The European Commission released a series of measures on Tuesday aimed at bolstering its sustainable finance framework, including a new proposal to regulate ESG ratings providers, and the introduction of a new set of criteria for sustainable economic activities under the EU Taxonomy.
The sustainable finance framework is aimed at helping facilitate the flow of capital needed to finance the EU’s sustainability goals, including the ambitions of the European Green Deal, such as reducing net greenhouse gas emissions by at least 55% by 2030 and achieving climate neutrality by 2050.
The Commission estimates that achieving the objectives of the Green Deal will require investments of around €700 billion per year, with the bulk coming from private funding.
The framework’s key building blocks include the EU Taxonomy, rules on disclosures and reporting for companies and investors, and tools such as standards and labels enabling the development of sustainable investment solutions and avoid greenwashing.
Calls to regulate the ESG ratings sector have increased in recent years, as investors increasingly integrate ESG considerations into the investment process, yet the activities and businesses of the providers are generally not covered by markets and securities regulators.
In early 2021, European markets regulator ESMA issued a letter to the European Commission’s financial services coordinator Mairead McGuinness, advising that the current unregulated status of the ESG ratings sector and the resulting lack of transparency posed a potential risk to investors. In July 2021, the Commission launched a new Sustainable Finance Strategy, which included a pledge to take action to improve the reliability, comparability and transparency of ESG ratings, and subsequently asked ESMA to begin examining the market participants.
Under the new proposals, ESG ratings providers will be supervised by ESMA to ensure the quality and reliability of their services, and the providers will be required to use methodologies that are “rigorous, systematic, objective and subject to validation.” The proposals also include organizational requirements to prevent potential conflicts of interest, and transparency rules regarding the methodologies, models and key rating assumptions underlying the provider’s ratings activities.

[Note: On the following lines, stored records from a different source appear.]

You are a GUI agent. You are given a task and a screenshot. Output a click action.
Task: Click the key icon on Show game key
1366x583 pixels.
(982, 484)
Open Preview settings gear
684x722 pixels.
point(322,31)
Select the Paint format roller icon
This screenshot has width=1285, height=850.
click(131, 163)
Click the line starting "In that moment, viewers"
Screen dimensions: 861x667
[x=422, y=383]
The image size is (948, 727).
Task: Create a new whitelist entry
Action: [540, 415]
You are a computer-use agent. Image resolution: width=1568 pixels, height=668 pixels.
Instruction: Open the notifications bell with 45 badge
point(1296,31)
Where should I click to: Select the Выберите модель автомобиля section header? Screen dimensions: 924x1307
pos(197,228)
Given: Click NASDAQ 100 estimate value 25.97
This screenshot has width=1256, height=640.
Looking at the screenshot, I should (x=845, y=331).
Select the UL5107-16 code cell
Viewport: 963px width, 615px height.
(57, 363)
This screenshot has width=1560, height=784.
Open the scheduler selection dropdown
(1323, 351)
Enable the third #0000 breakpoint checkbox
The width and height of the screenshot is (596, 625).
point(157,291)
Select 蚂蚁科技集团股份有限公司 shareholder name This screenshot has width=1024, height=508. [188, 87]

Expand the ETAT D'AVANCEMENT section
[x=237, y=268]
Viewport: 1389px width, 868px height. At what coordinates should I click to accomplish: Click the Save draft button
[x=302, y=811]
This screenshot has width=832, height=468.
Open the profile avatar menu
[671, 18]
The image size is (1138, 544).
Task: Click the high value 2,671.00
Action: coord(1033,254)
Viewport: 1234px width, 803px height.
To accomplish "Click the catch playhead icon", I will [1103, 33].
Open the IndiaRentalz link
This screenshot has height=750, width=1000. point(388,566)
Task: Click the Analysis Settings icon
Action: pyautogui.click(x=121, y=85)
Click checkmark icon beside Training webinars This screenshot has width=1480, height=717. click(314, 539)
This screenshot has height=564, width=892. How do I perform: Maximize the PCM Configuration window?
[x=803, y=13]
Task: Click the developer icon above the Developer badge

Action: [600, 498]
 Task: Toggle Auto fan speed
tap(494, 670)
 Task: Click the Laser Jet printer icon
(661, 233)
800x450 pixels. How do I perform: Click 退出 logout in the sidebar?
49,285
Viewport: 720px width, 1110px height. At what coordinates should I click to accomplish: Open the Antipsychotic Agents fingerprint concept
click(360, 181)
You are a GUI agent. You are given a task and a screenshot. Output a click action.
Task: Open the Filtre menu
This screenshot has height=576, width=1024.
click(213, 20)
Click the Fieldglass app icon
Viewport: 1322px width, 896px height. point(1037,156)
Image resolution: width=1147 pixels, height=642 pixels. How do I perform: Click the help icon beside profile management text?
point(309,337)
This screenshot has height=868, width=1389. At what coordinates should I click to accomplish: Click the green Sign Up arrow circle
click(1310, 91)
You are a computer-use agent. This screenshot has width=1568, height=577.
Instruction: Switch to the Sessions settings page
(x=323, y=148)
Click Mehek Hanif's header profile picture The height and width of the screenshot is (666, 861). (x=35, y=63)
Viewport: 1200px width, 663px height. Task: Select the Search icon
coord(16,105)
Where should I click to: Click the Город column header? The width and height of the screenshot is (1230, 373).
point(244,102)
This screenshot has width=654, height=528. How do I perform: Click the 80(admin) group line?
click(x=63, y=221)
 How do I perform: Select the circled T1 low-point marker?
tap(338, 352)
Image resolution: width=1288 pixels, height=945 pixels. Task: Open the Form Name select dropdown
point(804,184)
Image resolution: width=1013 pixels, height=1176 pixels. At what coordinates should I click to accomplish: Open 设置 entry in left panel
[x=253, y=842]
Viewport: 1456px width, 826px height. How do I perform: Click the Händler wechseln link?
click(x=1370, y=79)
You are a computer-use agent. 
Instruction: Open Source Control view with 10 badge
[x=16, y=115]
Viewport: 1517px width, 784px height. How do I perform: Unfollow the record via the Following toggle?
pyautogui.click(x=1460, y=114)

The EU Taxonomy is part of the EU Action Plan on Sustainable Finance, established by the EU Technical Expert Group on Sustainable Finance’s (EU TEG). The taxonomy is a classification system enabling the categorization of economic activities that play key roles in contributing to at least one of six defined environmental objectives, and no significant harm done to the other objectives.
The taxonomy took effect in 2022, beginning with the first two climate objectives. The new criteria introduced today by the Commission significantly expands the taxonomy to include the remaining objectives, which include sustainable use and protection of water and marine resources, transition to a circular economy, pollution prevention and control, and protection and restoration of biodiversity and ecosystem.
Mairead McGuinness, Commissioner for Financial Services, Financial Stability and Capital Markets, said:
“Today we are taking steps to further develop the EU Taxonomy. And we are bringing more transparency and integrity to the market by introducing rules on the operations of ESG rating agencies. Enhancing the usability and coherence of the sustainable finance framework will be our key priority.”